Was wäre wenn … Sie neue Perspektiven brauchen?

Der Schwung des Beginns

Viele Autor*innen haben eine Idee, beginnen zu schreiben, sie schreiben weiter – und auf Seite 20, 35 oder gar 86 bleiben sie stecken. Der Schwung des Beginns ist futsch, nichts scheint mehr zu passen oder weiter zu führen. So viel Zeit haben Sie auf den Beginn verwendet, so schöne Momente hat das Schreiben Ihnen beschert, und doch … Sie stecken fest.

Zeit also, andere Perspektiven einzunehmen und neue Fragen zu stellen. Oder vielmehr eine bestimmte Frage:

Was wäre, wenn …?

Nehmen wir das Bild des Feststeckens:  Ihre Protagonisten sind mit dem Auto in den Schlamm gefahren oder stecken mit dem Karren im Wüstensand fest. Was tun sie? Sie suchen nach Hilfe. Vielleicht gibt es ja andere Autos, die mit starken Männern und Seilen vorbeikommen und sie rausholen aus dem Loch. Problem gelöst. Aber die Geschichte steckt schon wieder im Sand.

Also fragen Sie anders:

Was wäre, wenn …

… doch wenn keine Hilfe kommt? Oder… wenn die Gruppe vergessen hat, ausreichend Wasser mit in die Wüste zu nehmen? Sagen wir, es handelt sich um eine Reisegruppe von vier Personen, und sie teilen sich das wenige Wasser auf.

Was wäre, wenn… 

… ein Streit entstünde, weil Frau A meint, Frau B hätte mehr Tropfen geschluckt, als ihr zustünden? Der Streit eskaliert. Was wäre, wenn…

… die beiden Männer, die Ehegatten von Frau A und B, dies als Anlass sähen, die latent vorhandene Eifersucht von Herrn A auf Herrn B letztendlich per Faustkampf zu regeln? Beide lägen schließlich erschöpft und blutend auf dem Sandboden, sie lechzten nach Wasser, aber, was wäre wenn…

… die Ehefrauen sich in seltener Solidarität dazu entschlössen, die beiden einfach liegen zu lassen? Sie nähmen die letzte Flasche und marschierten los, würfen noch nicht mal mehr einen Blick zurück auf die beiden Kampfhähne.

Sand aus Ihrem Getriebe

Was wäre, wenn … ist also eine Frage, die an jeder Kreuzung Ihrer Erzählung und vor allem: an jedem Stopp, wo Sie nicht weiter kommen, Perspektiven eröffnet, Möglichkeiten sieht, Optionen zulässt, also den Sand aus Ihrem Schreibgetriebe bläst und Ihren Kopf frei macht.

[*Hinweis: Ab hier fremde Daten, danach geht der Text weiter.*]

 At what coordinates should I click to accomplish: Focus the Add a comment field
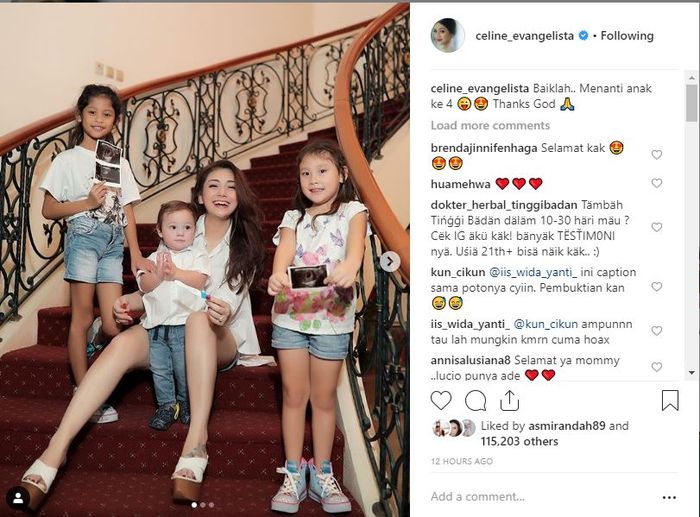click(542, 496)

Ich bin auf diese simple Story, ddurch das Bild „Im Sande stecken“ gekommen – und sie ist natürlich noch nicht fertig. Ich habe mir an jeder Wegkreuzung, also nach dem Feststecken, nach dem Streit der beiden Frauen, nach dem Kampf der beiden Männer … jeweils die Frage gestellt: WAS WÄRE WENN? – und mögliche Optionen entwickelt.

Stecken Sie nicht den Kopf in den Sand

Mit dieser Frage kommt man sehr weit. Damit Sie nicht den Fehler begehen, und 86 Seiten schreiben, ohne ein mögliches Ende Ihrer Geschichte zu kennen, rate ich Ihnen, erst einmal ein Handlungsgerüst zu planen und dieses aus einer Ausgangssituation zu entwickeln. Dabei hilft Ihnen „Was wäre wenn?“ immer weiter. Schauen Sie bei der Planung lediglich auf die Wendepunkte Ihrer Handlung, auf die jeweils nächste Station, bis Sie zu einem Ende gelangen.

Stecken Sie also nicht den Kopf in den Sand, sondern fragen Sie: Was wäre, wenn?